Some other common evaluation methods for classification models include [ROC chart analysis](https://en.wikipedia.org/wiki/Receiver_operating_characteristic) and the related concept of [Area Under Curve (AUC)](https://stats.stackexchange.com/questions/132777/what-does-auc-stand-for-and-what-is-it).

*What metric would you prioritise in the case of the disease classifier described before? What are the costs of false positives and false negatives in this case?*

In [None]:
# scikit-learn provides a function called "classification_report" that summarizes the three metrics above
# for a given classification model on a dataset.
from sklearn.metrics import classification_report

# Use this function to print a classification metrics report for the trained classifier.
# See http://scikit-learn.org/stable/modules/generated/sklearn.metrics.classification_report.html

Another useful technique to inspect the results given by a classification model is to take a look at its *confusion matrix*. This is an K x K matrix (where K is the number of distinct classes identified by the classifier) that gives us, in the position **(i, j)**, how many examples belonging to class **i** were classified as belonging to class **j**. 

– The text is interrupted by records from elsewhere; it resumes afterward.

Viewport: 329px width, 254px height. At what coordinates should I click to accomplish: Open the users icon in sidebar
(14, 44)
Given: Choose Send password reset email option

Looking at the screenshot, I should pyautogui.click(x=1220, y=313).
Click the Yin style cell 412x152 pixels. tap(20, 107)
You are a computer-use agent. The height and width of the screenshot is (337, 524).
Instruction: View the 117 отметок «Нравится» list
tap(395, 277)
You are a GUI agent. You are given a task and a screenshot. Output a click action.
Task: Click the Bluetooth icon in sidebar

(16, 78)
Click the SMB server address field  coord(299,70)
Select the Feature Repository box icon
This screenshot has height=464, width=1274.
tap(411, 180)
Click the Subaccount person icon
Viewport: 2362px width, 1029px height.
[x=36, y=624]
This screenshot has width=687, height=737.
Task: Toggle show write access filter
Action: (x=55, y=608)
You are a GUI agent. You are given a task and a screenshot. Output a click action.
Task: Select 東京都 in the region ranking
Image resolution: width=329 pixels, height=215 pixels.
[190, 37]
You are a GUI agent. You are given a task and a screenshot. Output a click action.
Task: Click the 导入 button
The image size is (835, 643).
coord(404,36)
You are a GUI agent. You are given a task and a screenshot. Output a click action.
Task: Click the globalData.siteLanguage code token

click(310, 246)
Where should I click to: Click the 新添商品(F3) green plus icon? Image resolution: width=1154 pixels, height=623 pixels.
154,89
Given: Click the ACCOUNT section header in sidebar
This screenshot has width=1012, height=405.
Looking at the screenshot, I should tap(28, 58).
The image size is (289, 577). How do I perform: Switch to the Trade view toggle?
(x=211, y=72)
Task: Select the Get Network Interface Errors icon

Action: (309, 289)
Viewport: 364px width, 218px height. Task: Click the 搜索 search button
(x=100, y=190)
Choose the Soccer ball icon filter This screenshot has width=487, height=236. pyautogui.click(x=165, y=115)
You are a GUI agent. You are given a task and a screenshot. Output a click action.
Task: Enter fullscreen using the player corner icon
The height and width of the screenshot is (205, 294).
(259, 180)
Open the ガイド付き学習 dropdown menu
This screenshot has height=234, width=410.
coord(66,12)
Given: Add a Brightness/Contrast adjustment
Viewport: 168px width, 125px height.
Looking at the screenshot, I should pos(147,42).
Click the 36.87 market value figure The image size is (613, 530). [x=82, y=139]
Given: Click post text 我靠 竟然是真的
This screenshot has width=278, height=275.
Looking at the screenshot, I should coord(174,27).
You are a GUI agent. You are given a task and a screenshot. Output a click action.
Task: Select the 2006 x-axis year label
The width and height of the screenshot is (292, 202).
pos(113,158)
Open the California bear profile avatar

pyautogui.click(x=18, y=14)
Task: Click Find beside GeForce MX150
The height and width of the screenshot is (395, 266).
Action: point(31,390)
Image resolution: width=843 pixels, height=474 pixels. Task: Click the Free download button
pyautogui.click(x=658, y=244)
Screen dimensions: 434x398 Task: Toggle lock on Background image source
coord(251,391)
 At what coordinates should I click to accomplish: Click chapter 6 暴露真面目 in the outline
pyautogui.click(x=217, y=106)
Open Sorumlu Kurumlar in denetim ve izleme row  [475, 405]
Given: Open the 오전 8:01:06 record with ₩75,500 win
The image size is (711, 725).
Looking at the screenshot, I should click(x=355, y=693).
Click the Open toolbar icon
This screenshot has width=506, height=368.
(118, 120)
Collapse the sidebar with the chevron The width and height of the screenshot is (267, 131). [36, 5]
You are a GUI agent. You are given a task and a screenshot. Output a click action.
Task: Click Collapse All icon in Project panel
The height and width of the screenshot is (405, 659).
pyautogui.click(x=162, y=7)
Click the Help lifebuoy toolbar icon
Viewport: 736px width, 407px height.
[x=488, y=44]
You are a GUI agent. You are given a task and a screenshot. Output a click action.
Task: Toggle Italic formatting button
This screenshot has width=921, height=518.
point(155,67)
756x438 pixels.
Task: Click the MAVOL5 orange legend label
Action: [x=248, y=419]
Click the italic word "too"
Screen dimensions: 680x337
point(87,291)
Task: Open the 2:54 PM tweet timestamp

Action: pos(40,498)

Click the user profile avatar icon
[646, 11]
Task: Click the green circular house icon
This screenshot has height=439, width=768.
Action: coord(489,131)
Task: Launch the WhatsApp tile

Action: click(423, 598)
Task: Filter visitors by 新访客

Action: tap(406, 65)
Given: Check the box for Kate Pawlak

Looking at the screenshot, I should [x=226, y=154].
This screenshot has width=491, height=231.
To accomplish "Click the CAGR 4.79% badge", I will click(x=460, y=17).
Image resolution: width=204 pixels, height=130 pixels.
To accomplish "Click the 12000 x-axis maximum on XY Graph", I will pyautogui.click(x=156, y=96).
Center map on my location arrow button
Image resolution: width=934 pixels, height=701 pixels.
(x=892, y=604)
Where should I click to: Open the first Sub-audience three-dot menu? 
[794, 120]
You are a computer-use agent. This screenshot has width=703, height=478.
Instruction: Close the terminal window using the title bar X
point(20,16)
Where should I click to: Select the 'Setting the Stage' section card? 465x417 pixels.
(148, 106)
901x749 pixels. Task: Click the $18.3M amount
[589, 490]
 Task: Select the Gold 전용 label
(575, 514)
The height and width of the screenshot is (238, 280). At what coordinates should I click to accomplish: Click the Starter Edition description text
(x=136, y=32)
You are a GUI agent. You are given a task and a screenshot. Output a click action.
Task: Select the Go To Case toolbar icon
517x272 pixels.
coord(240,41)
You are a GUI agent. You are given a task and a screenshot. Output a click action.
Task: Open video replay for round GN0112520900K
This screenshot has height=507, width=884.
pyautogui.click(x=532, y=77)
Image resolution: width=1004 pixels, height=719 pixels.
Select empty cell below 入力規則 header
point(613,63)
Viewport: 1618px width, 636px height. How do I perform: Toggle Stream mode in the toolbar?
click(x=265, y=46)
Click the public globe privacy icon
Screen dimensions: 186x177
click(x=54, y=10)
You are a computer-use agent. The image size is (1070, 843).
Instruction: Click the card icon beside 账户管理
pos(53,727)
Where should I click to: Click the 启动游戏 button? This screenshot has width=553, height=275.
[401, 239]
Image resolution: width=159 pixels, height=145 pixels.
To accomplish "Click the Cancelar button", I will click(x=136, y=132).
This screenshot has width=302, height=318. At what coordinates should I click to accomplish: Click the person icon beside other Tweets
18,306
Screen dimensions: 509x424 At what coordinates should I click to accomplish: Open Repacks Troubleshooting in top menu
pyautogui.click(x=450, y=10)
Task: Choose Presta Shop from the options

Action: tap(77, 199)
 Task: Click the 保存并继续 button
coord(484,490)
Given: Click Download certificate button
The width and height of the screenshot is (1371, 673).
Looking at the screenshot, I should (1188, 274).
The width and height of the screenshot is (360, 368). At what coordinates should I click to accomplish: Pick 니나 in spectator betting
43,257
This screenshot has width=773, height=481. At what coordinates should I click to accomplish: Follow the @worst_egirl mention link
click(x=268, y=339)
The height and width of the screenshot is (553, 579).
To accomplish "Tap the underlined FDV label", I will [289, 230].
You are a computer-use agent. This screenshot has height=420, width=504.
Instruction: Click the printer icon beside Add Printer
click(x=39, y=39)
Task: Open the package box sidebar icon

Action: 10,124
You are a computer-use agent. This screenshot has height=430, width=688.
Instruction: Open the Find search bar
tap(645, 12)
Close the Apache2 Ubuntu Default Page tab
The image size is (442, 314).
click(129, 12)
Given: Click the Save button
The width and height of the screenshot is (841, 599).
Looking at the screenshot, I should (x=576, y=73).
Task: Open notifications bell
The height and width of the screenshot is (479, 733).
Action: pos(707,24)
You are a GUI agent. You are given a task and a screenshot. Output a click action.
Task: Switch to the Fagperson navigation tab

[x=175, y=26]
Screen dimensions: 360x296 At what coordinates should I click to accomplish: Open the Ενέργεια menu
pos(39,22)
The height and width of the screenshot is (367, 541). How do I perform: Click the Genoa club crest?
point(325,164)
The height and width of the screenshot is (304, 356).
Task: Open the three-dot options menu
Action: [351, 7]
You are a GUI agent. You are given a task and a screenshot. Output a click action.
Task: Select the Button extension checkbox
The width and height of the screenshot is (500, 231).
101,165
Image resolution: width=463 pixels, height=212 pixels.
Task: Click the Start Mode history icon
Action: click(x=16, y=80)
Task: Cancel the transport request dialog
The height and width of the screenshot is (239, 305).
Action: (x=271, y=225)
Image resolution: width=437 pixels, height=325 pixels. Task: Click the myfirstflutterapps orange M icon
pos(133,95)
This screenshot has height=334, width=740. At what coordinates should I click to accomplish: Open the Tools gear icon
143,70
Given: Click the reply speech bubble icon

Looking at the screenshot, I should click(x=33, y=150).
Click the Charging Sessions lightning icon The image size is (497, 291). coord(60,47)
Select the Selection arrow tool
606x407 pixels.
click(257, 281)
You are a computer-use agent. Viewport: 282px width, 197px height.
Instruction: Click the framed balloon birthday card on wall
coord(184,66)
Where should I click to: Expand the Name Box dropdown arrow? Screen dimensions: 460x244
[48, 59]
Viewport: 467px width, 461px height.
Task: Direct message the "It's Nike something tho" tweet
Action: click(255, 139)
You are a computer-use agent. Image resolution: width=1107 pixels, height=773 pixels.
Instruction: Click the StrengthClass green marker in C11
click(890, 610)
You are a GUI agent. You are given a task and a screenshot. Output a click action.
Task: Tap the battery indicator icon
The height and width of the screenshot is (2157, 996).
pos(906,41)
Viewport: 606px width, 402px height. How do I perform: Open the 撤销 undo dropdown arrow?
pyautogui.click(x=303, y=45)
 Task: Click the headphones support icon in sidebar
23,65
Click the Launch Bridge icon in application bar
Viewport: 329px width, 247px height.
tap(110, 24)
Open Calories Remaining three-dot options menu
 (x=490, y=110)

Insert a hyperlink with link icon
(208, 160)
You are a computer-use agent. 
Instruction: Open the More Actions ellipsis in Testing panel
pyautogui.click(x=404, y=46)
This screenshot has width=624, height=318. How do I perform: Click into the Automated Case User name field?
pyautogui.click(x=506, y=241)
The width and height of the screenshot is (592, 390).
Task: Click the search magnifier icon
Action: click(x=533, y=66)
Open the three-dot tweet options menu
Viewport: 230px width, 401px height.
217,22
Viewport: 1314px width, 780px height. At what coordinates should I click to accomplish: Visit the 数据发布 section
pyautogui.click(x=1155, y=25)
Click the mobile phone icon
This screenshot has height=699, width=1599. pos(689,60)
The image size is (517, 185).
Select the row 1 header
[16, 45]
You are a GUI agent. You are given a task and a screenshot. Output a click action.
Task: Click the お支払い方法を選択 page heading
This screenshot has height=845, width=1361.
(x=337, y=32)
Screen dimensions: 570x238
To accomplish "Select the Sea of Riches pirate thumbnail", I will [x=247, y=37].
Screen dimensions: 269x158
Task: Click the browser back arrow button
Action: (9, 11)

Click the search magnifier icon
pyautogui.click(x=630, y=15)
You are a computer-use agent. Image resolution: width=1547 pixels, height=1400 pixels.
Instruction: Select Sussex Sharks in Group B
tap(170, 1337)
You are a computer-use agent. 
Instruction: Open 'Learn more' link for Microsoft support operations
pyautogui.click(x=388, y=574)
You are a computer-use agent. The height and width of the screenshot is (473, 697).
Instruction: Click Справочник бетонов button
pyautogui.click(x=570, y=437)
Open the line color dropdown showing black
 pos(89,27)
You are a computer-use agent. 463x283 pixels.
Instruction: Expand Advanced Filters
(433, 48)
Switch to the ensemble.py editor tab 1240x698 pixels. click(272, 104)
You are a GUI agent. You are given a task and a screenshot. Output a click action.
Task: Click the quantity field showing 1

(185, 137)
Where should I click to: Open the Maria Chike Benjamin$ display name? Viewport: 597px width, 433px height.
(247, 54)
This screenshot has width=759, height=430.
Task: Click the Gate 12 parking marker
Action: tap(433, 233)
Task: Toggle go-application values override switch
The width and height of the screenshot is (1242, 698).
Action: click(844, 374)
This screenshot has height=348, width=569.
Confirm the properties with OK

That can give us insights on which classes may require more attention.

In [None]:
from sklearn.metrics import confusion_matrix

# Use scikit-learn's confusion_matrix to understand which classes were misclassified.
# See http://scikit-learn.org/stable/modules/generated/sklearn.metrics.confusion_matrix.html


*In the example above, what would you investigate? What classes is the classifier having difficulty to discriminate?*